=== What you will do ===
Please repeat the line that contains "Click the crossed-out $18.99 list price" and every line after it, exactly, through the end of the records.

————

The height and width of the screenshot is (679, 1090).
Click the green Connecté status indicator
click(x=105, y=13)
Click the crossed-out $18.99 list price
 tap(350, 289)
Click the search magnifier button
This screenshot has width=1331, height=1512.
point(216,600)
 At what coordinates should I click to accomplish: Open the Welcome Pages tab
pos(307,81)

————

=== Exercise output ===
Click the crossed-out $18.99 list price
 tap(350, 289)
Click the search magnifier button
This screenshot has width=1331, height=1512.
point(216,600)
 At what coordinates should I click to accomplish: Open the Welcome Pages tab
pos(307,81)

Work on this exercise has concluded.